◆ **The task**: Can you rewrite all the items below, putting "screen capture" wherever "screenshot" appears, changing nothing else, and leaving the pictures out?

◆ **Supplied data**:
# # # # #
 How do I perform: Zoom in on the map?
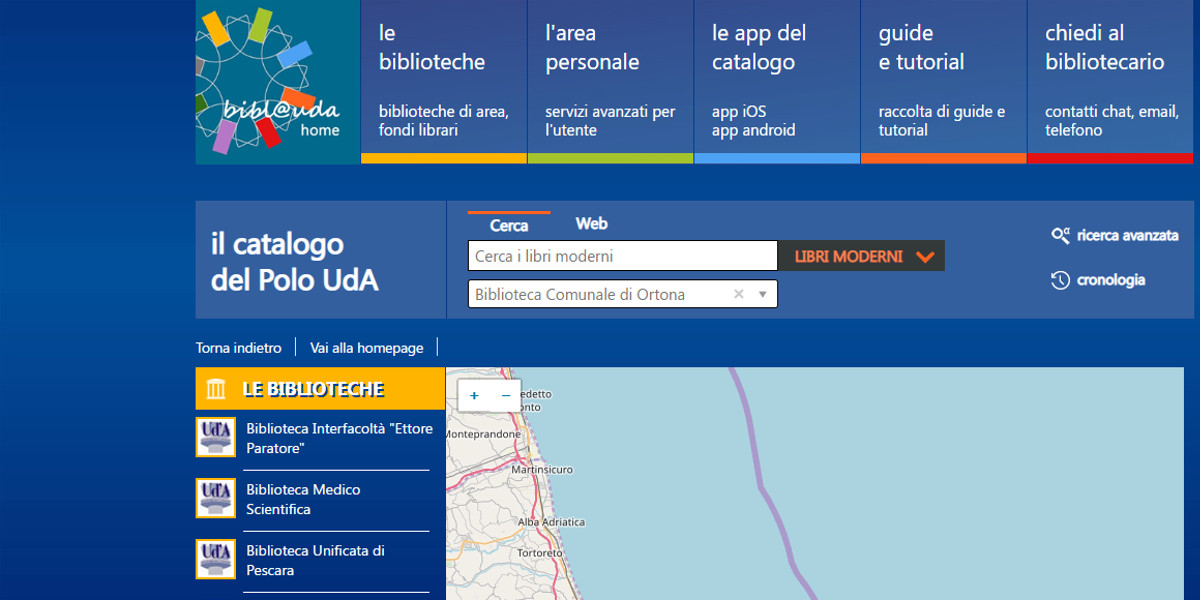pyautogui.click(x=474, y=396)
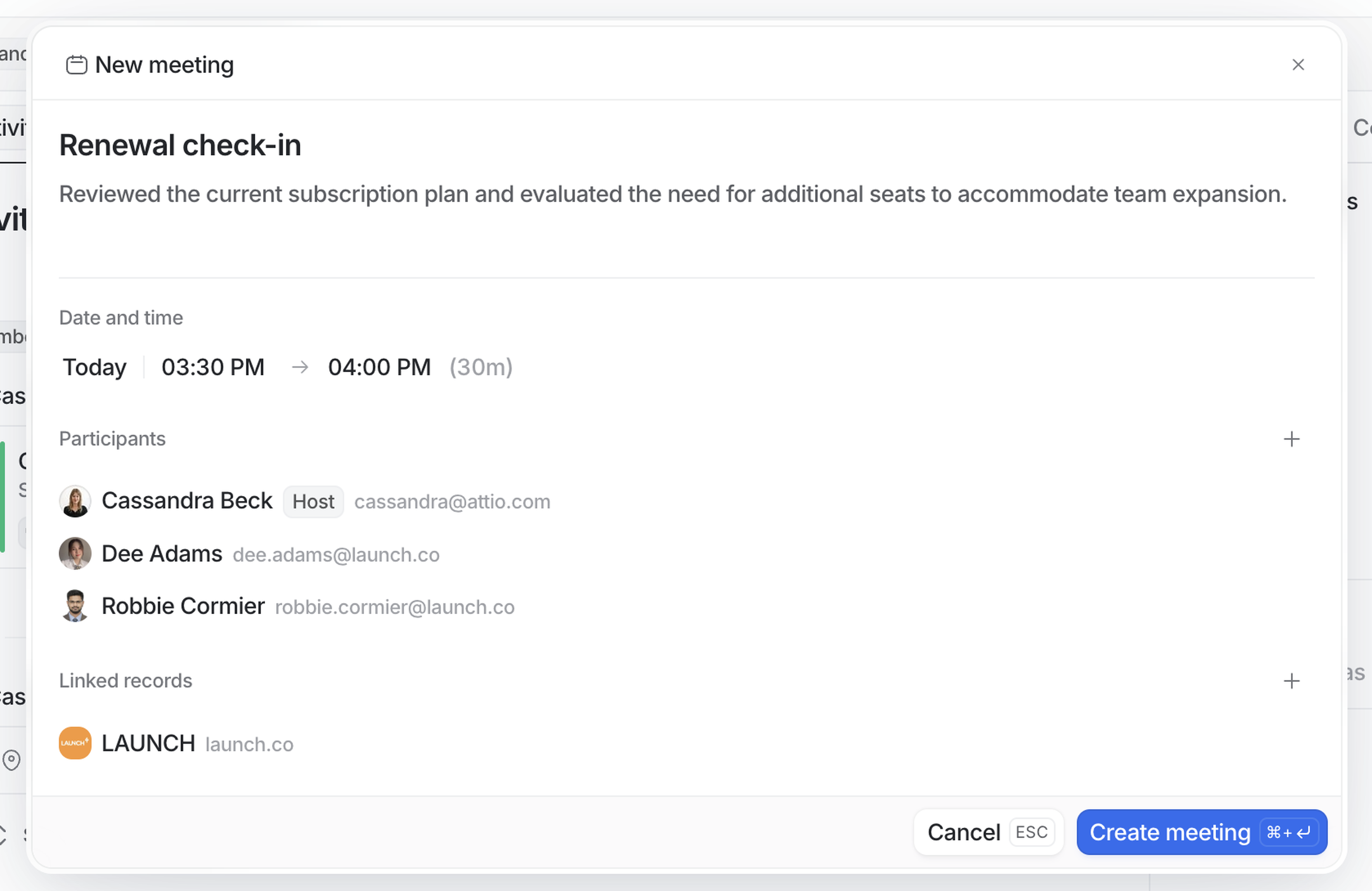Click Cassandra Beck's avatar
Screen dimensions: 1372x891
coord(75,501)
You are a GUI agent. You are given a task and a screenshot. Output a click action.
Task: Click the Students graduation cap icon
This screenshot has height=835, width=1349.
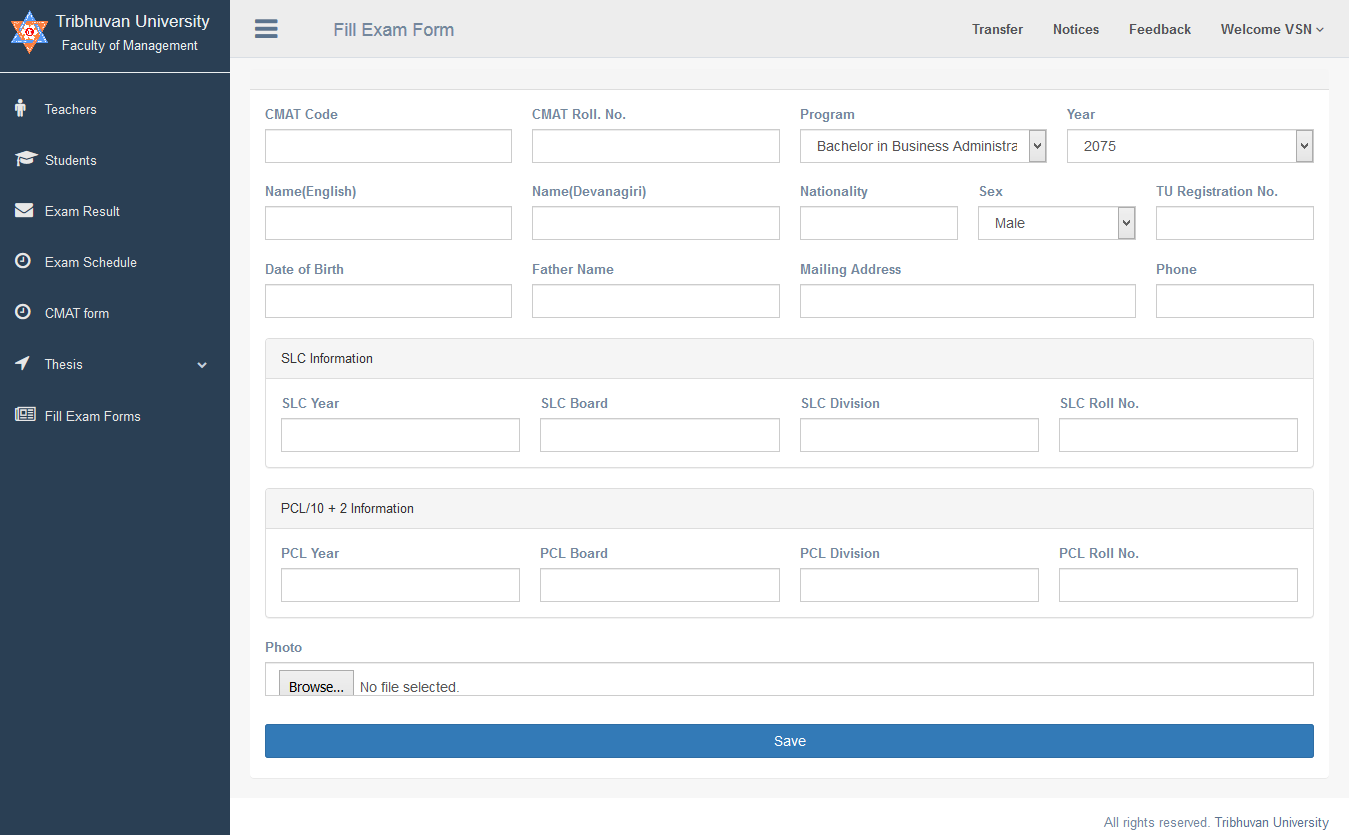[26, 160]
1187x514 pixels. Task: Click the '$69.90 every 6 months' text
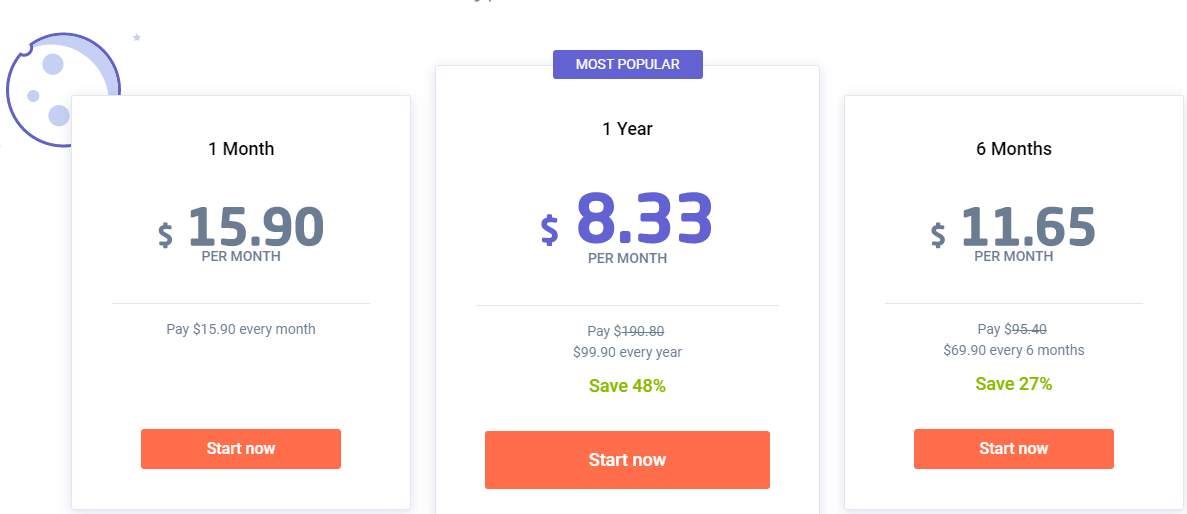point(1014,350)
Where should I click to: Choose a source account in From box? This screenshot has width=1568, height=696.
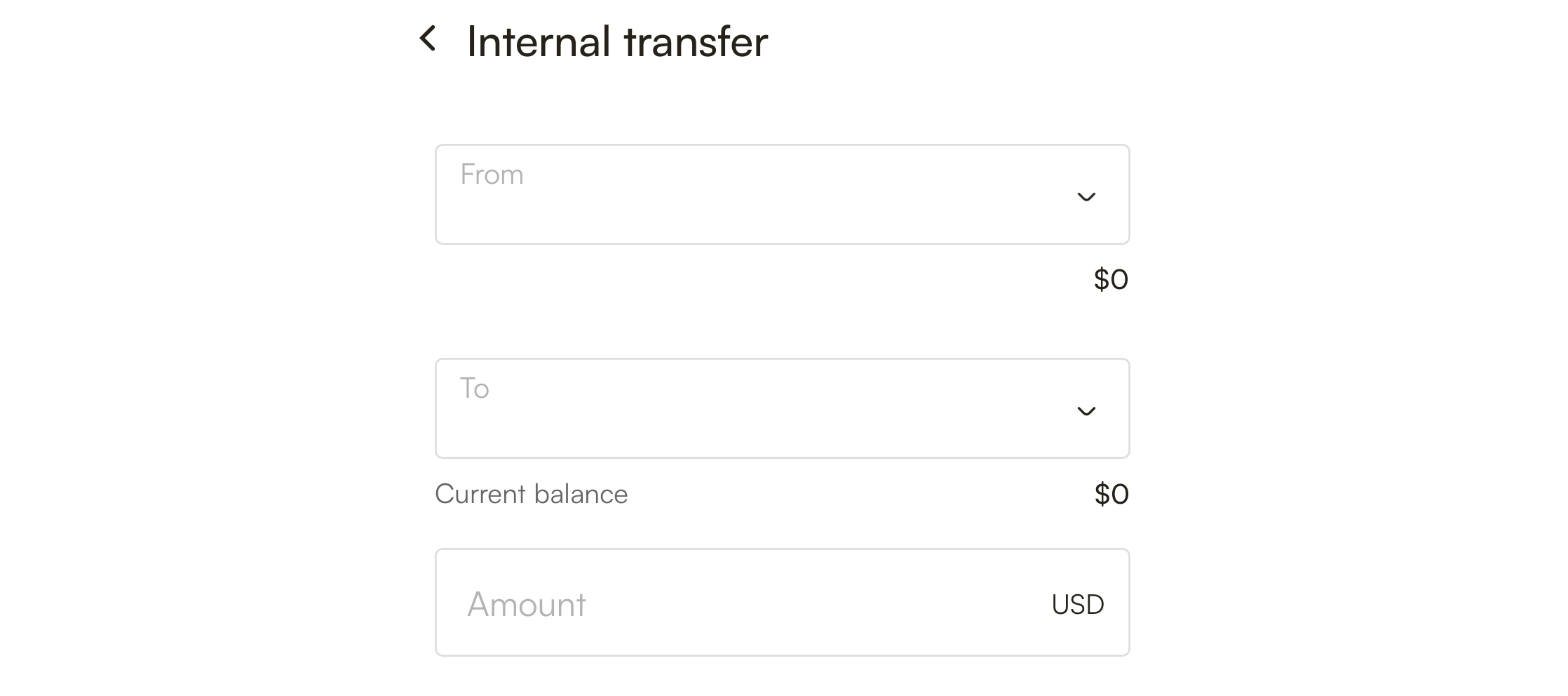782,194
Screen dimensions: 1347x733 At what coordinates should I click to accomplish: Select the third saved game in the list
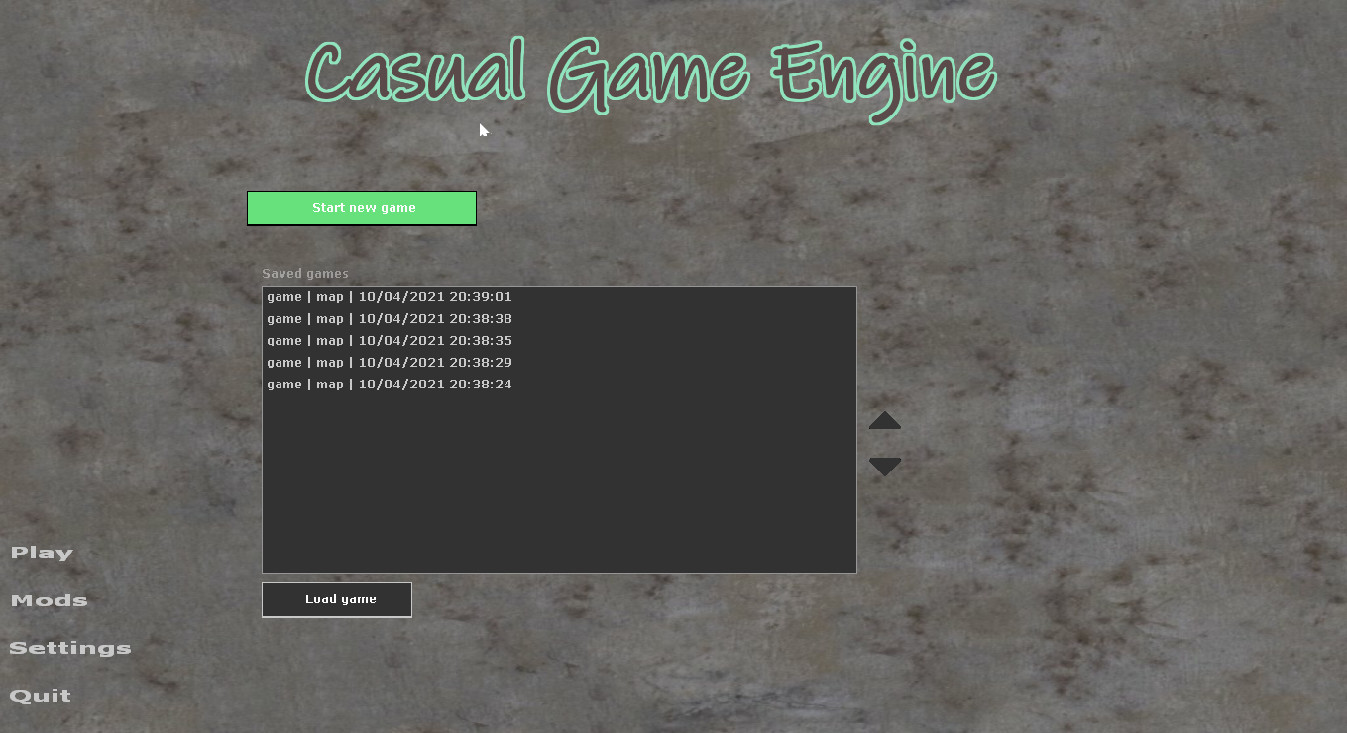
# # # # #
◆ **Reply**:
 How do I perform: Zoom in on the map?
pyautogui.click(x=474, y=396)
Click Cassandra Beck's avatar
Screen dimensions: 1372x891
coord(75,501)
You are a GUI agent. You are given a task and a screen capture. Output a click action.
Task: Click the Students graduation cap icon
This screen capture has height=835, width=1349.
[26, 160]
1187x514 pixels. Task: Click the '$69.90 every 6 months' text
point(1014,350)
Where should I click to: Choose a source account in From box? This screen capture has width=1568, height=696.
782,194
Screen dimensions: 1347x733 At what coordinates should I click to accomplish: Select the third saved game in the list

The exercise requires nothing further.